_What the task asks:_ Reproduce each entry exactly as it reads. Leave the images out.

_Material for this task:_
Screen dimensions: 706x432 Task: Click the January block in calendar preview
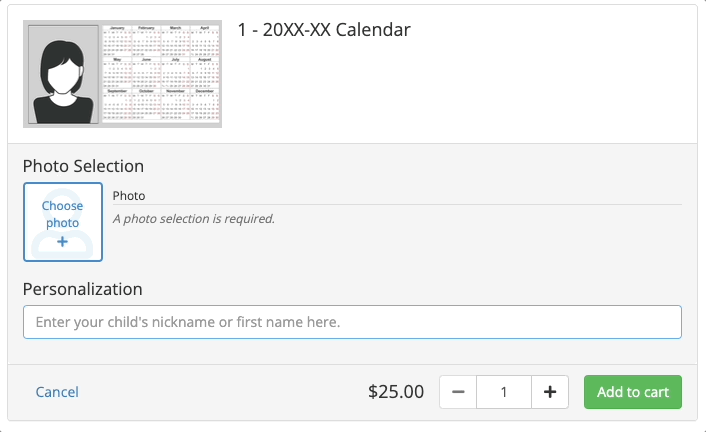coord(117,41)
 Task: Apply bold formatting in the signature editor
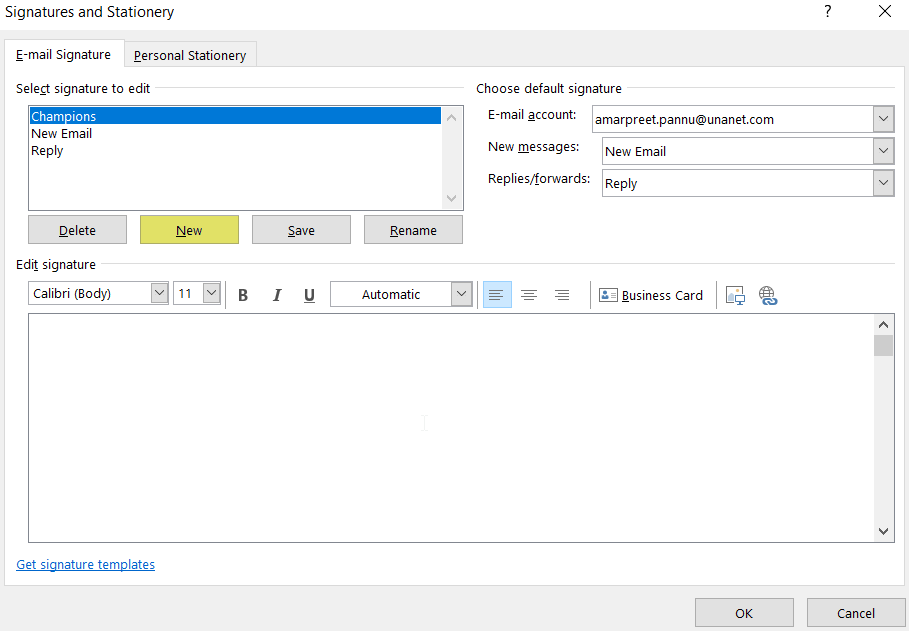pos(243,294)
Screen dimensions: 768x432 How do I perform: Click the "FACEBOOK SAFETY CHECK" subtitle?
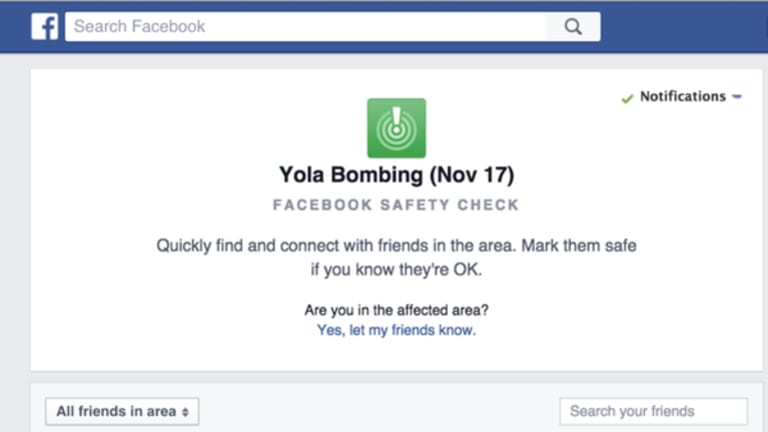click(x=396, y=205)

_Solution to this task:_
Screen dimensions: 706x432 Task: Click the January block in calendar preview
coord(117,41)
 Task: Apply bold formatting in the signature editor
pos(243,294)
Screen dimensions: 768x432 How do I perform: Click the "FACEBOOK SAFETY CHECK" subtitle?
click(x=396, y=205)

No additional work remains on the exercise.